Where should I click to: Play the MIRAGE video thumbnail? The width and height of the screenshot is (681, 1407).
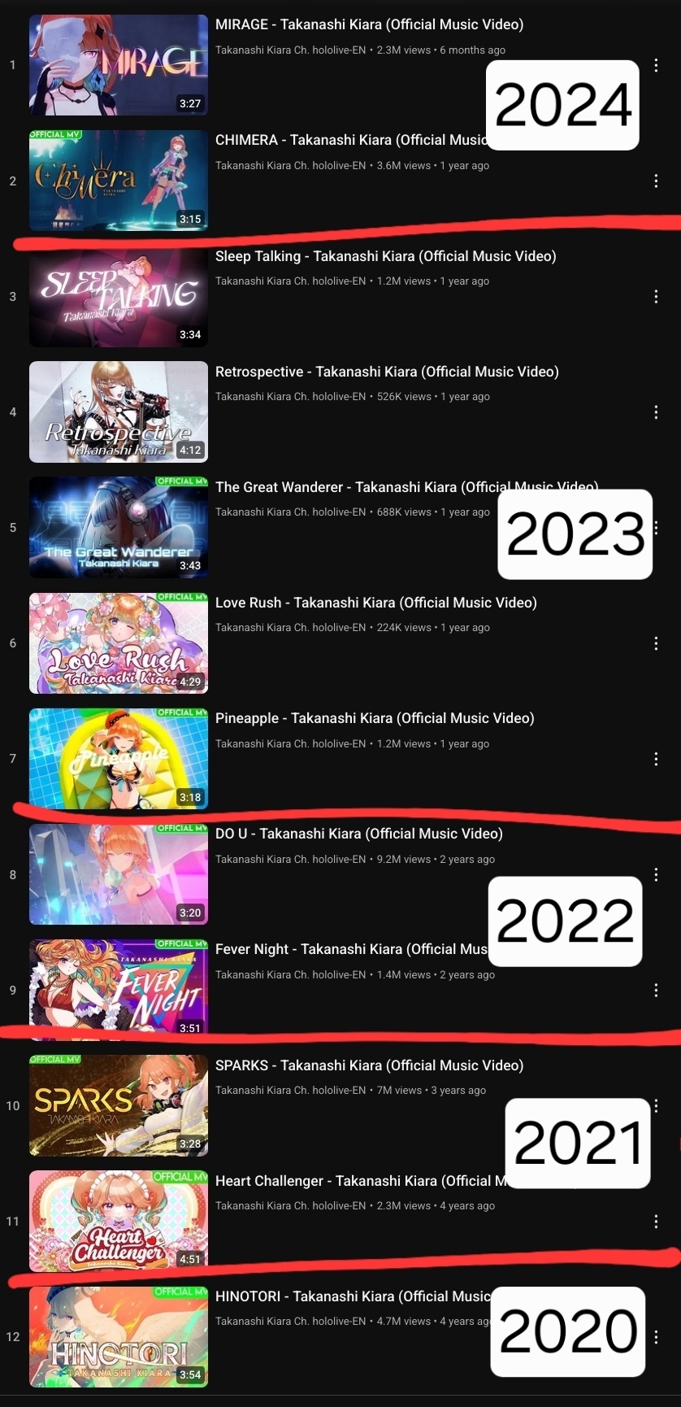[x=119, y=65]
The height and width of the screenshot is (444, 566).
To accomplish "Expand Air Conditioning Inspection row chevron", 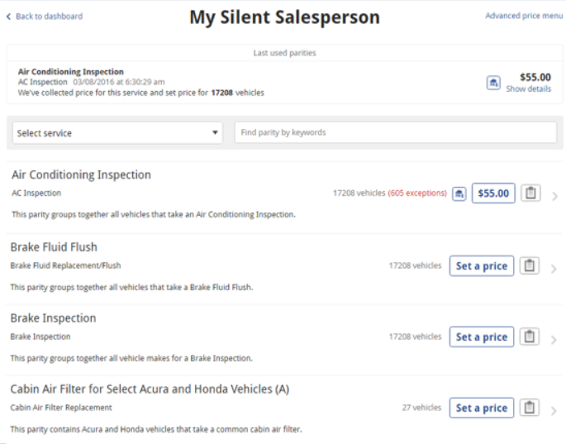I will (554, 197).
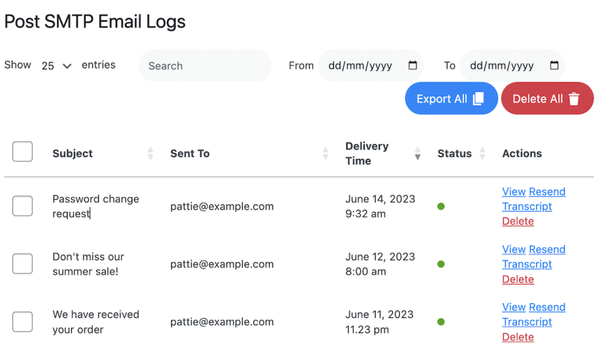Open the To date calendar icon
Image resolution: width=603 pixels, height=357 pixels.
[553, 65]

---

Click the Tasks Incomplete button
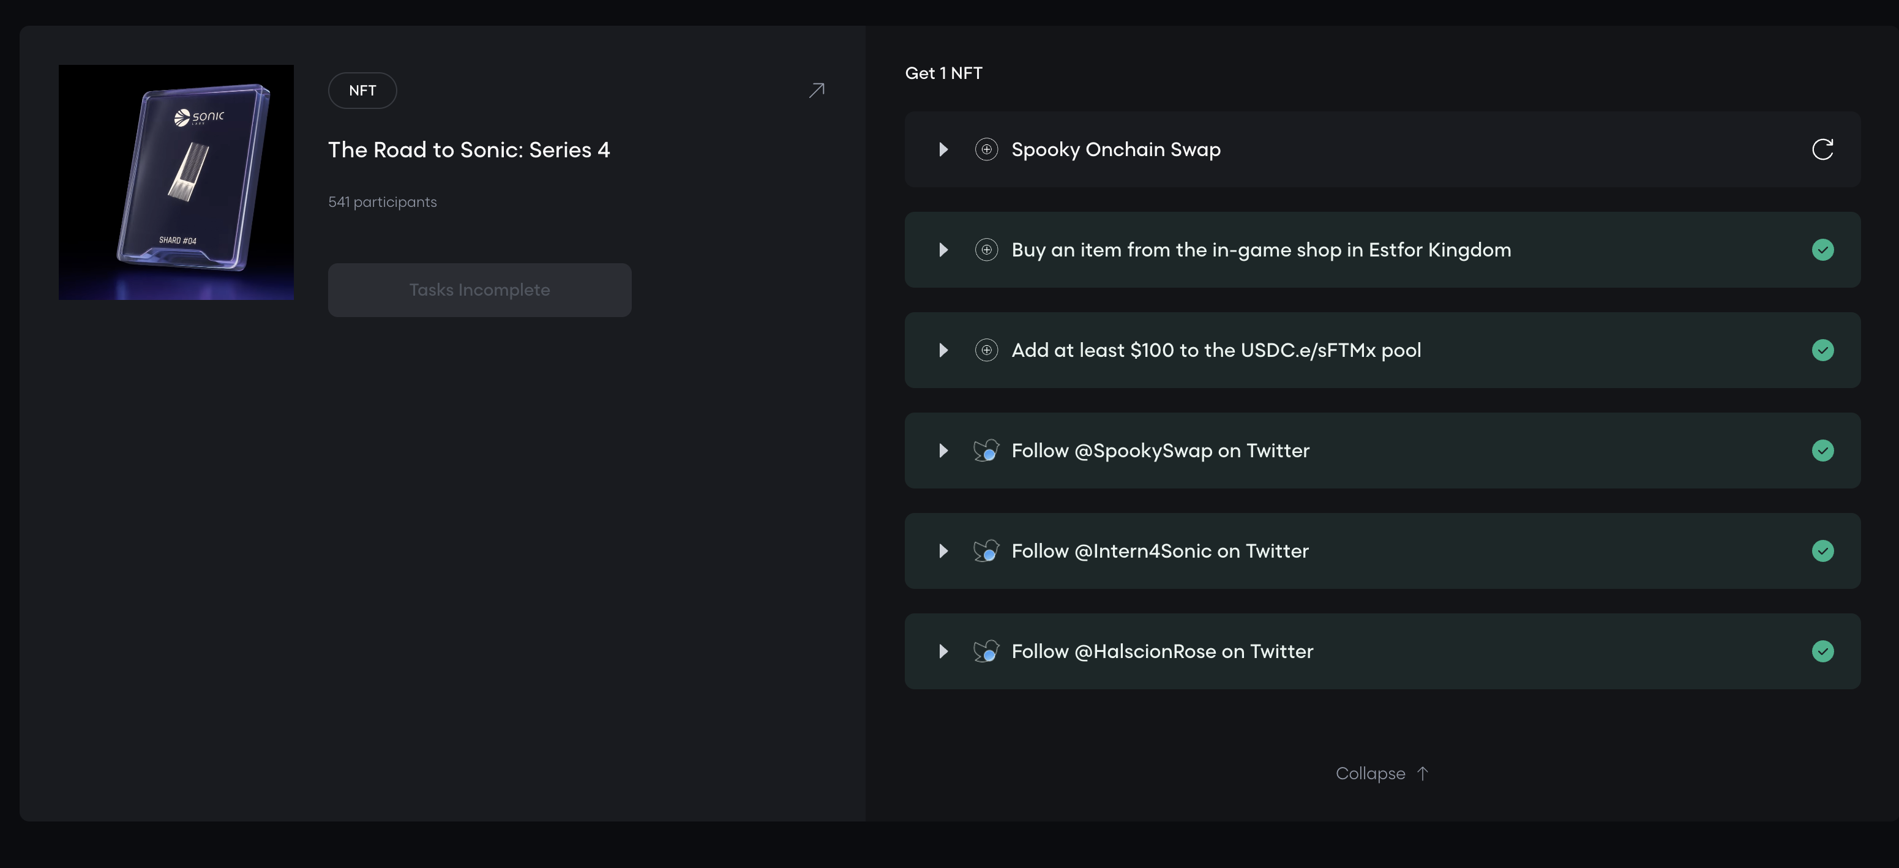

---

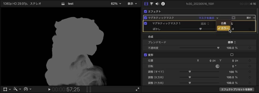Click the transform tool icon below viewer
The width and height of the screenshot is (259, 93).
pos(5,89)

### Problem description
Rewrite the lines of the listing between the line holding "Where should I" and the line holding "[x=119, y=65]", inclusive, swapping "video thumbnail" for "video preview" and changing nothing else. Leave the pictures out of your answer.

### Exercise output
Where should I click to: Play the MIRAGE video preview? The width and height of the screenshot is (681, 1407).
[x=119, y=65]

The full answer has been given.